#### [Directions for this task]
Reproduce verbatim the stretch of the records from the line containing "pixels, height=632 pixels." through the end of the records, leaving out the pictures.

◇ ◇ ◇ ◇ ◇ ◇ ◇

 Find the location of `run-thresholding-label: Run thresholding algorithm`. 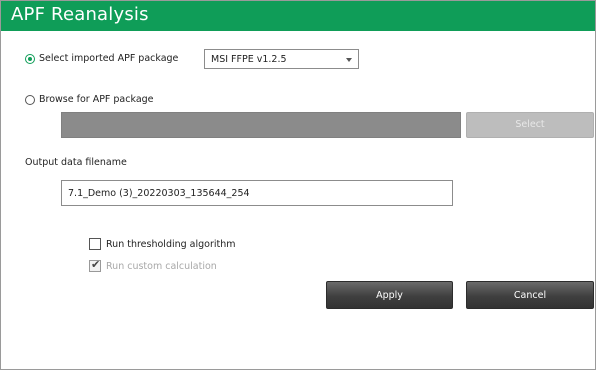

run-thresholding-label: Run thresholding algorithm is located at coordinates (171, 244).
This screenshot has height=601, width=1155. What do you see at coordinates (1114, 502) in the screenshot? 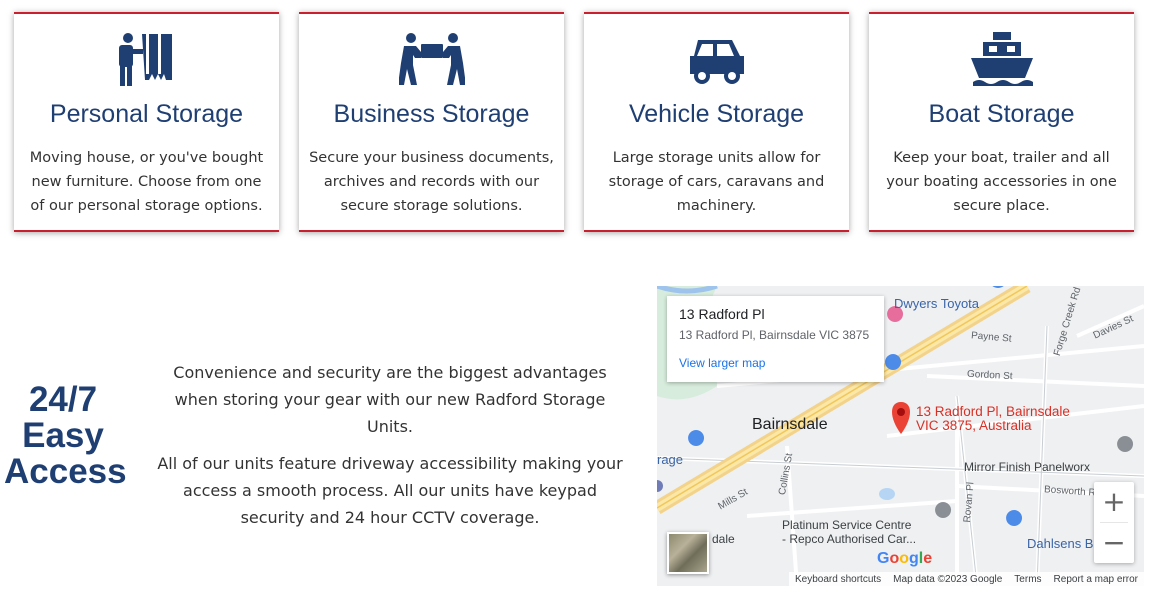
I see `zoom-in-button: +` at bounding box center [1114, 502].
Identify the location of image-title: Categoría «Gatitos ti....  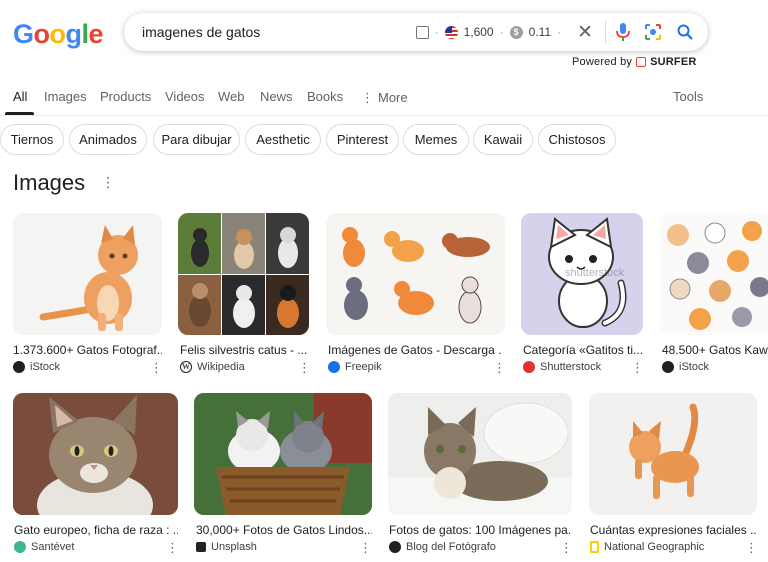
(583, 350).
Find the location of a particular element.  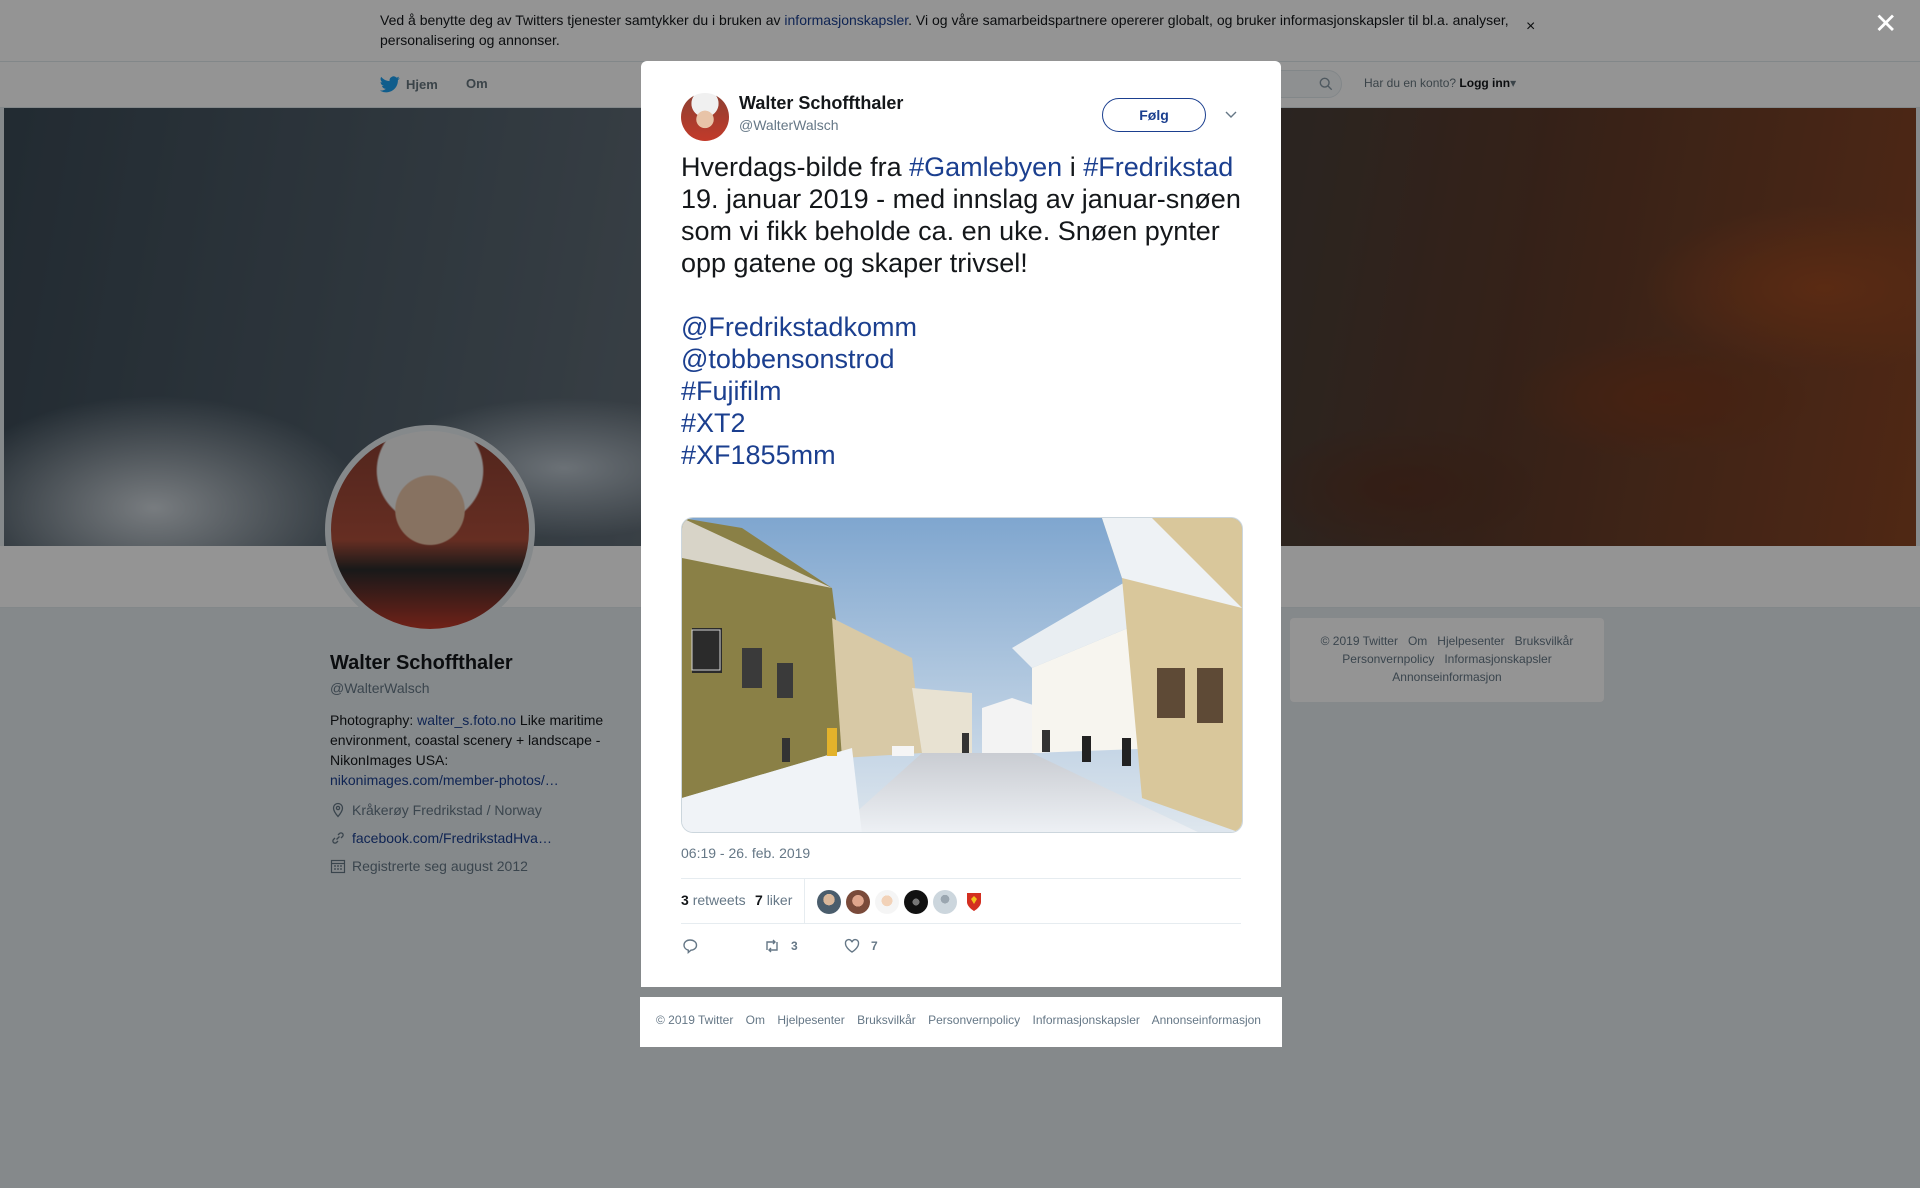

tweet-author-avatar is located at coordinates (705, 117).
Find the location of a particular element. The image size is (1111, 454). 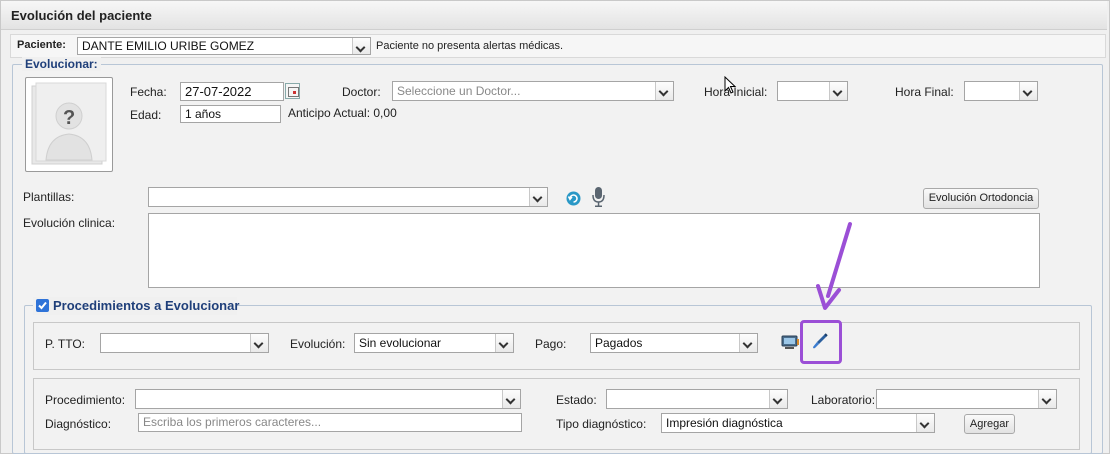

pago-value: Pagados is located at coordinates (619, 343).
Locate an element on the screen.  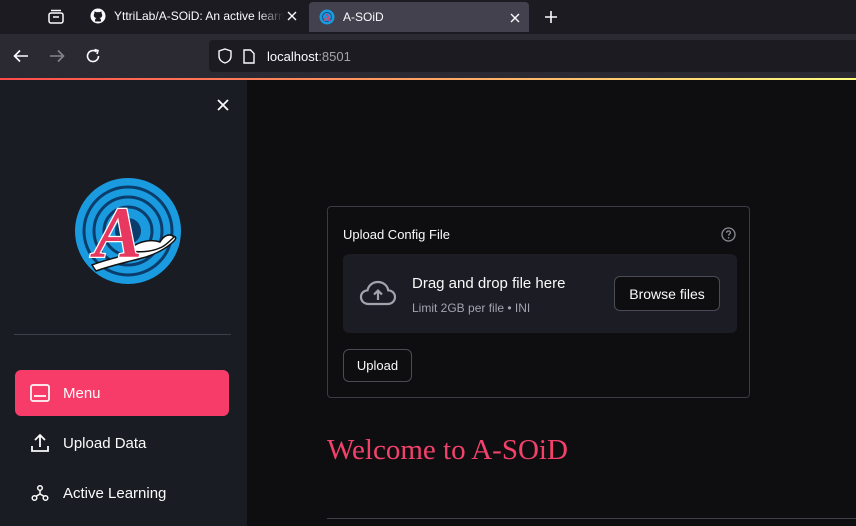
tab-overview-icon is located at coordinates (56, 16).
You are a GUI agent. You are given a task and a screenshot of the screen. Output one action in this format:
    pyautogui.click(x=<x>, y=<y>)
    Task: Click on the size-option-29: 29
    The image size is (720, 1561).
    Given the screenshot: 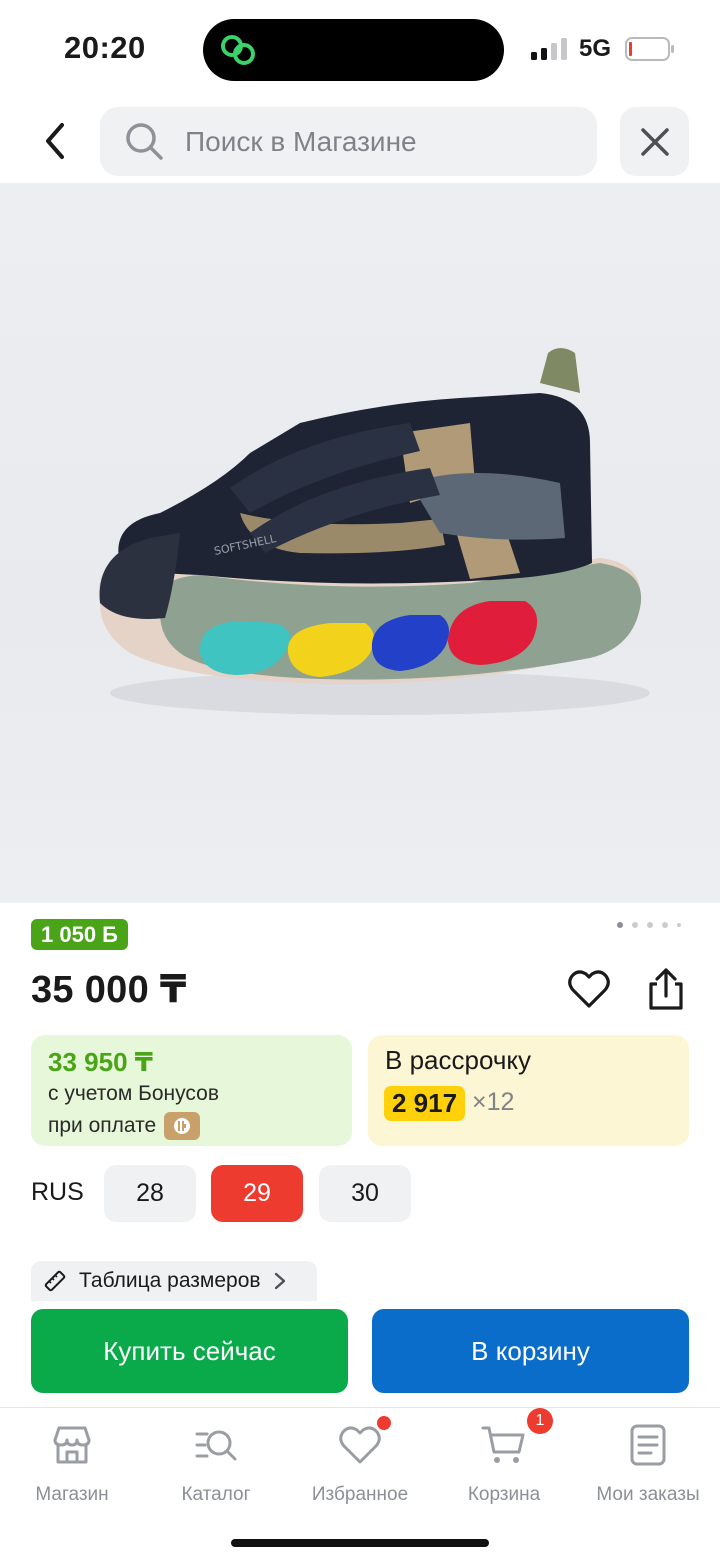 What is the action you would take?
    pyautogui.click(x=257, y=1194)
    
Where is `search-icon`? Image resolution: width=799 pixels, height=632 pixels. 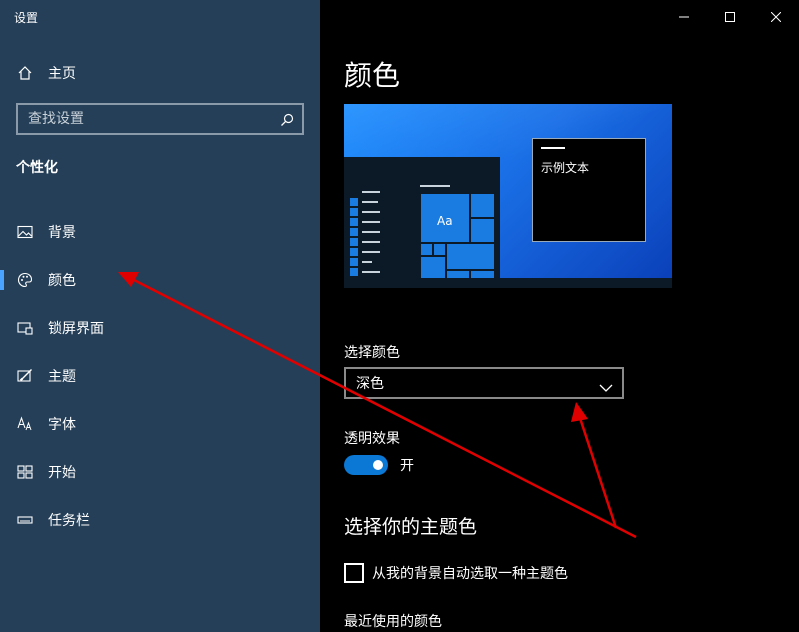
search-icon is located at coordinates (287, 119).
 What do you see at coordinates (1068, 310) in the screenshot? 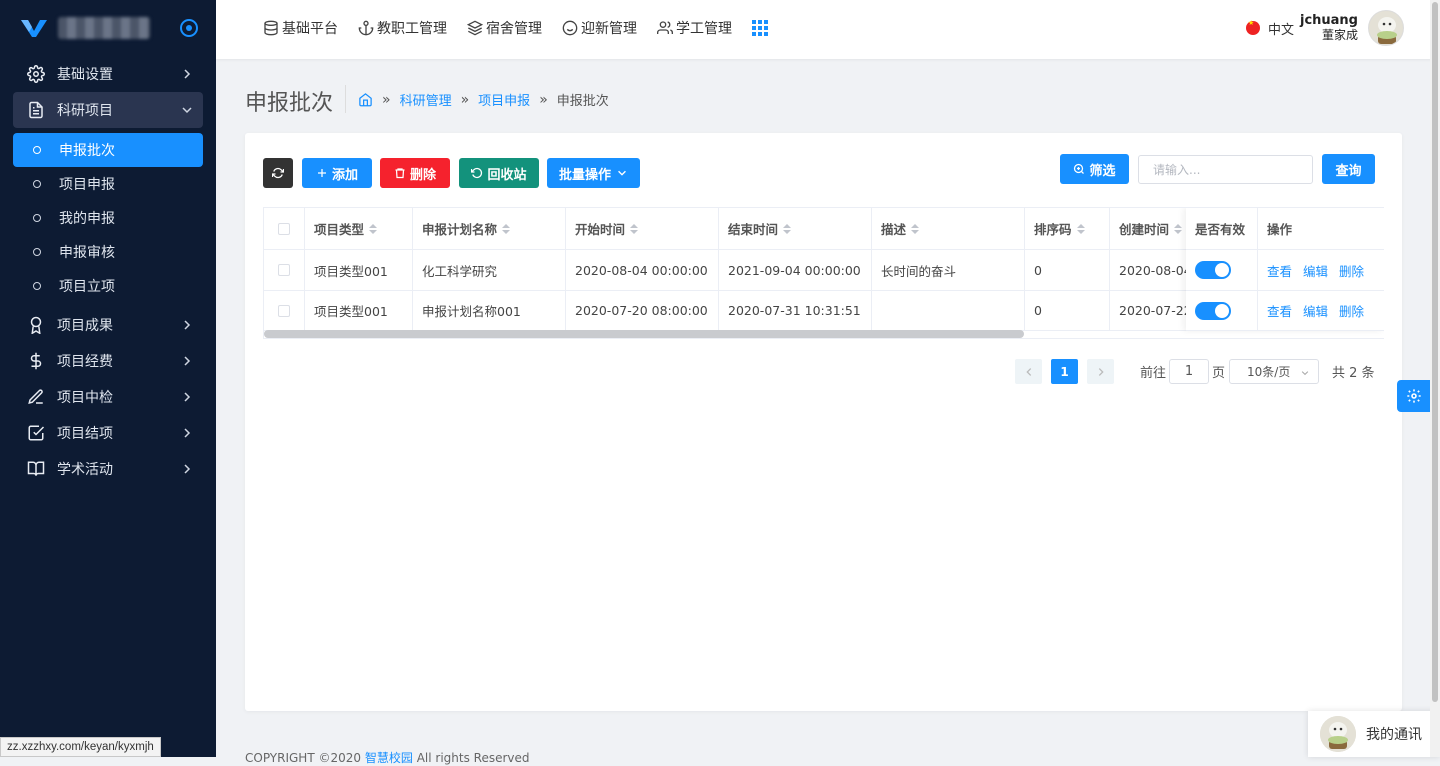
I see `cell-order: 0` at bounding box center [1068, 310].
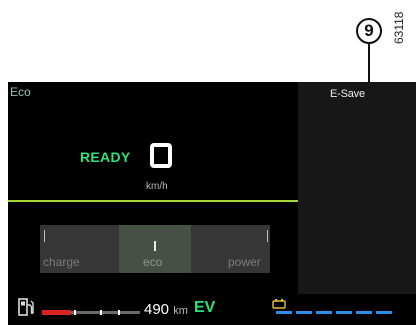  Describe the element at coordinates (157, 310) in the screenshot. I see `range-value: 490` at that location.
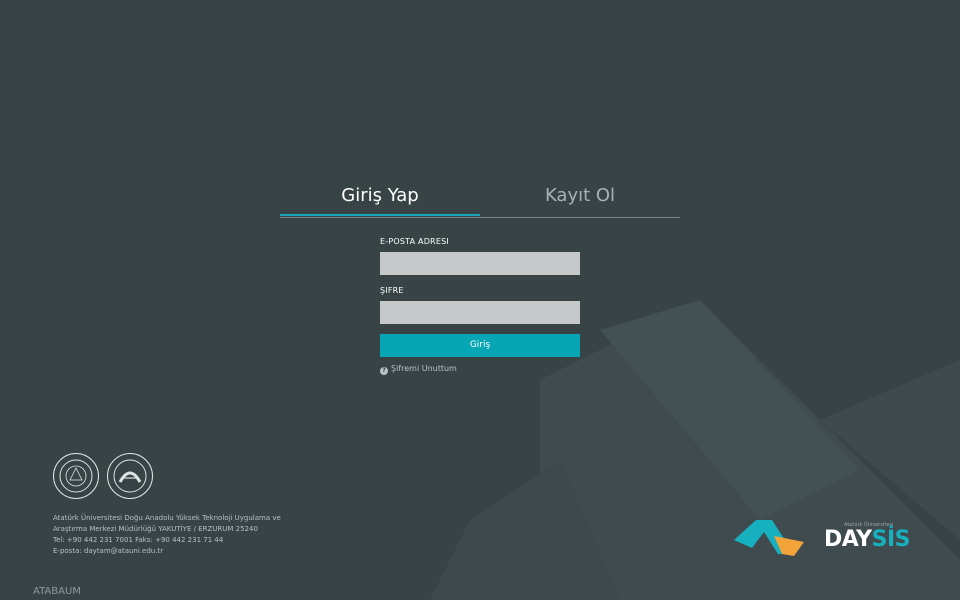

◇ ◇ ◇ ◇ ◇ ◇ ◇

#### [Response]
Where is `search-icon`? Image resolution: width=799 pixels, height=632 pixels. 
search-icon is located at coordinates (287, 119).
 What do you see at coordinates (1068, 310) in the screenshot? 
I see `cell-order: 0` at bounding box center [1068, 310].
  Describe the element at coordinates (157, 310) in the screenshot. I see `range-value: 490` at that location.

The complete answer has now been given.